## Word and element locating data

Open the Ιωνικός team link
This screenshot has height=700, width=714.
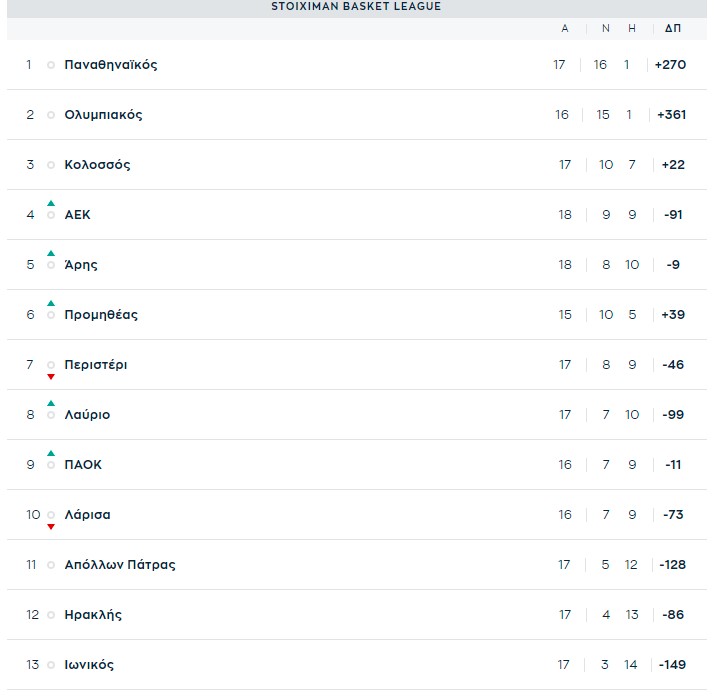(x=88, y=665)
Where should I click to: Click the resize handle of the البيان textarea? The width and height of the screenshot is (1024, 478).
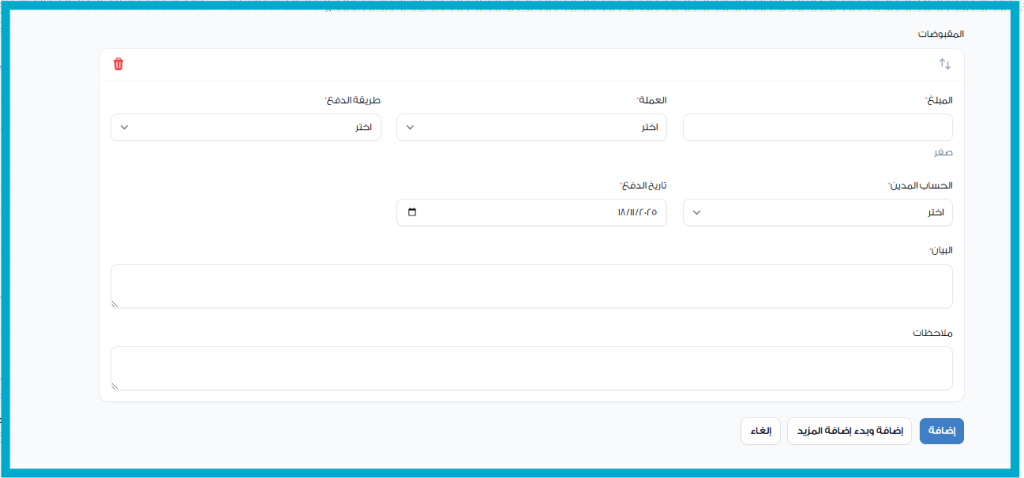[x=116, y=303]
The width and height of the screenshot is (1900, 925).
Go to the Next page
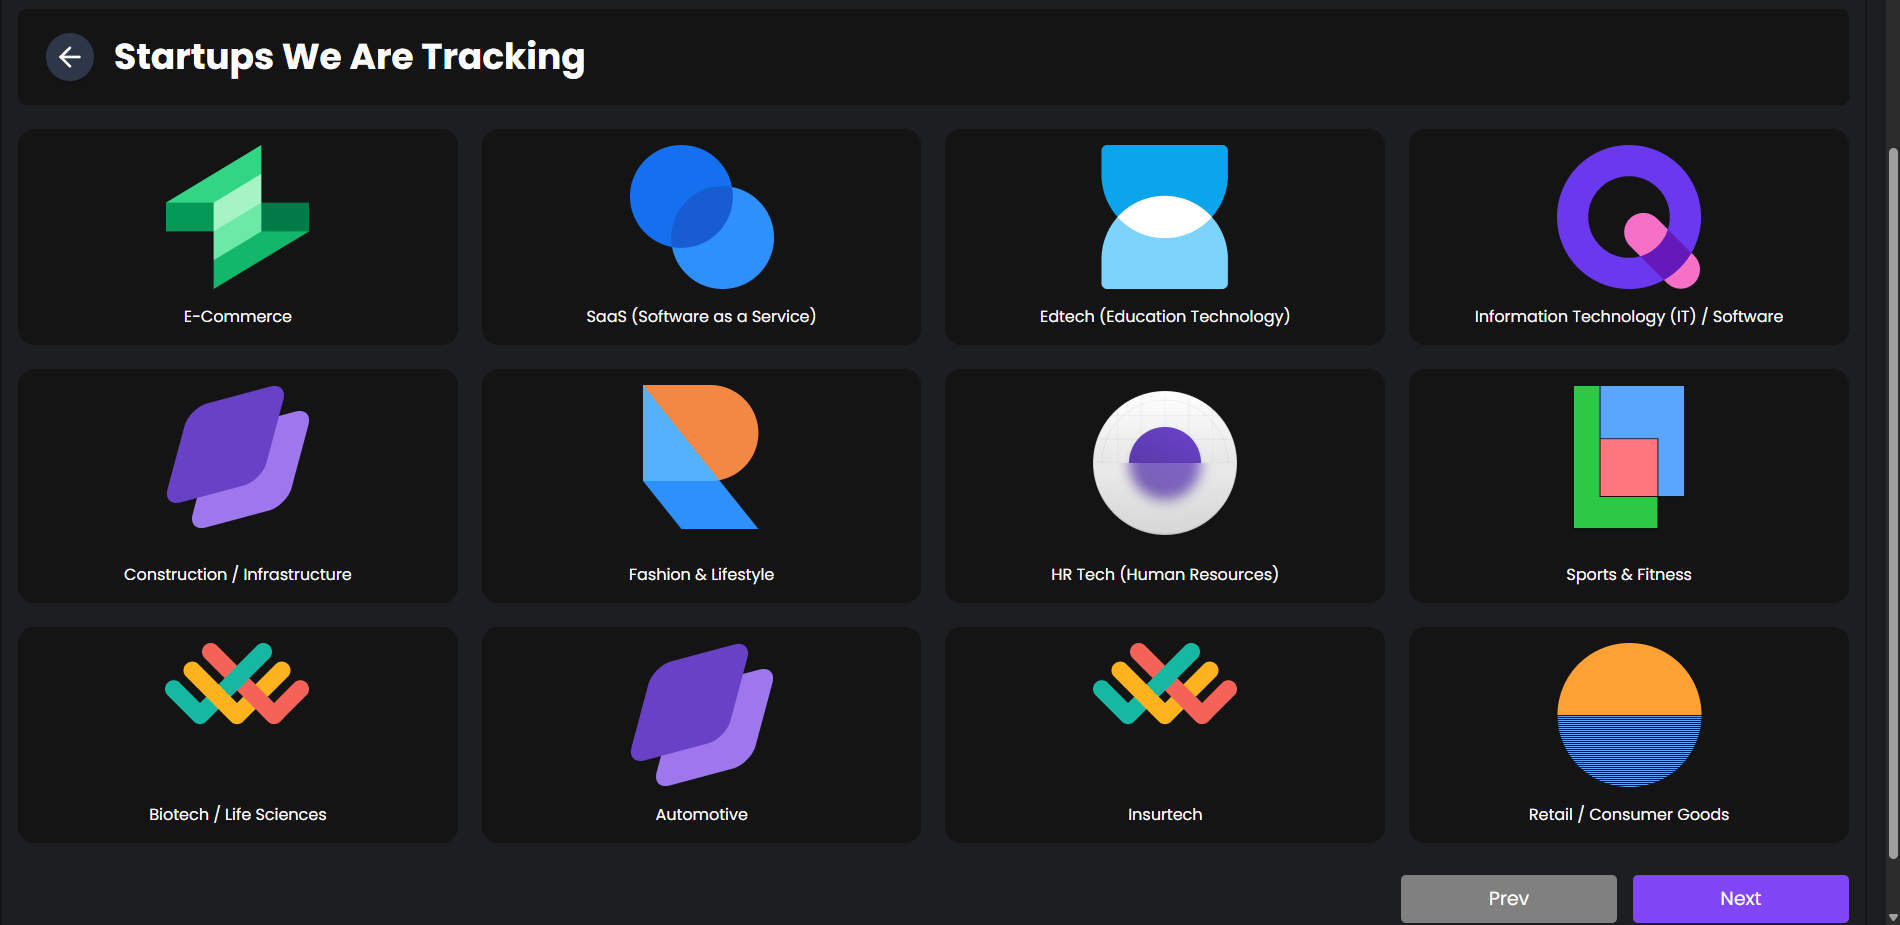coord(1740,898)
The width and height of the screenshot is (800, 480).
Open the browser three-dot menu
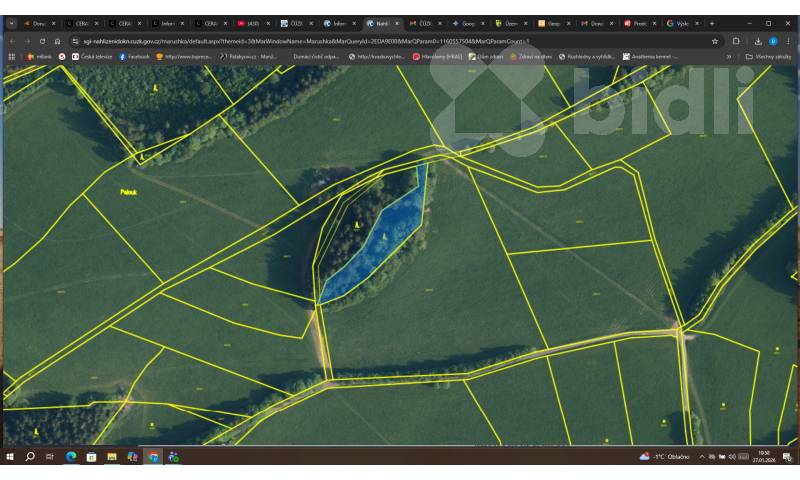click(788, 41)
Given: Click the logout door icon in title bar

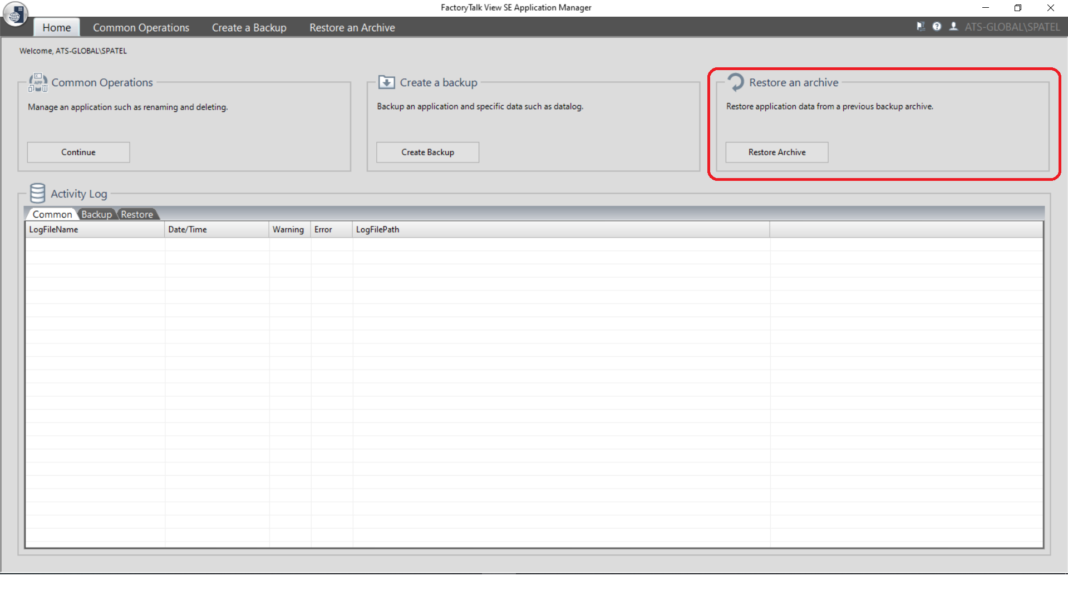Looking at the screenshot, I should (919, 26).
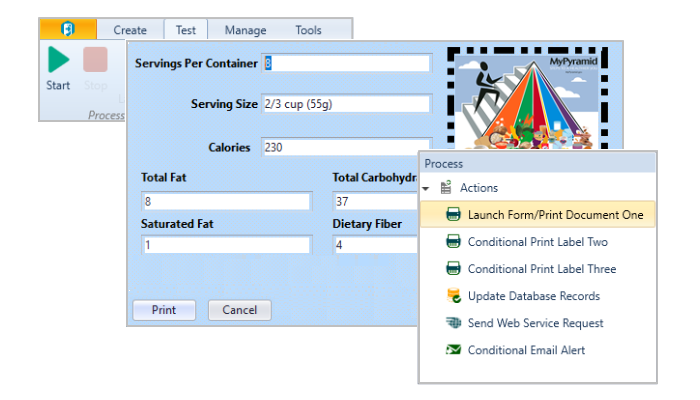Click the green Start play icon
This screenshot has height=400, width=700.
(58, 61)
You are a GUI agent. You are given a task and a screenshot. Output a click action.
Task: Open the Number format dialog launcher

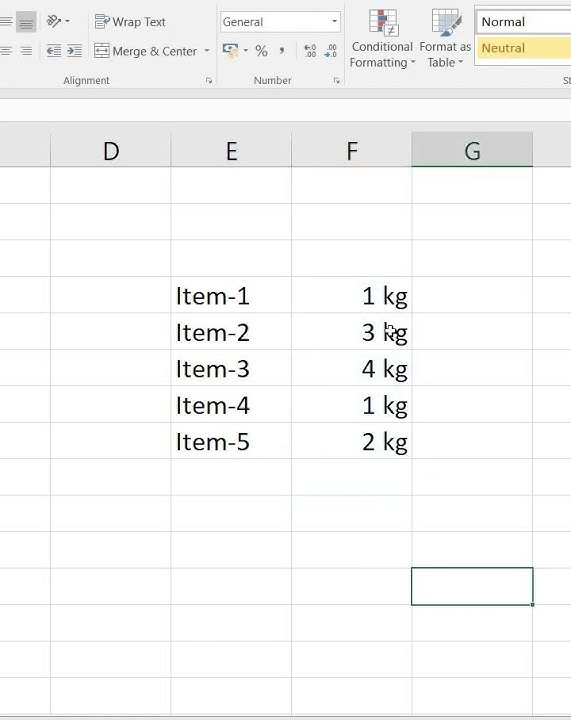pyautogui.click(x=336, y=81)
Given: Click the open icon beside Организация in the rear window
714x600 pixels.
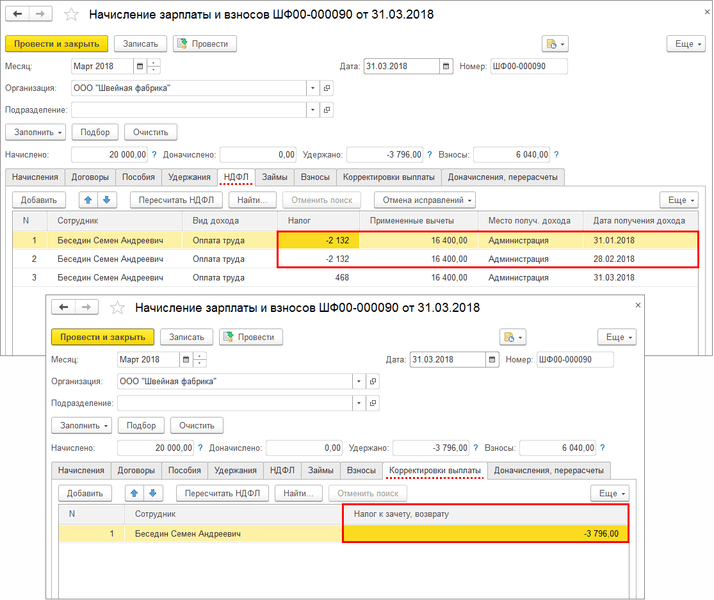Looking at the screenshot, I should tap(328, 88).
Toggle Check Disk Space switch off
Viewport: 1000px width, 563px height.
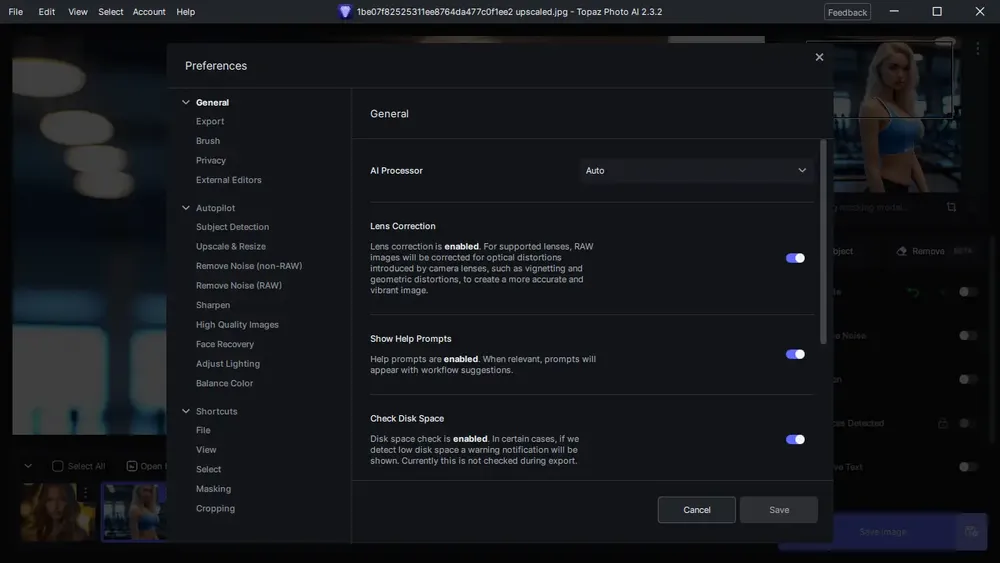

## TASK REQUIREMENTS
Echo the lines of the material word for word, starting at the line that contains "Toggle Check Disk Space switch off" and ending at the end of the material, leaving out the pictures.

## CORRECT ANSWER
Toggle Check Disk Space switch off
Viewport: 1000px width, 563px height.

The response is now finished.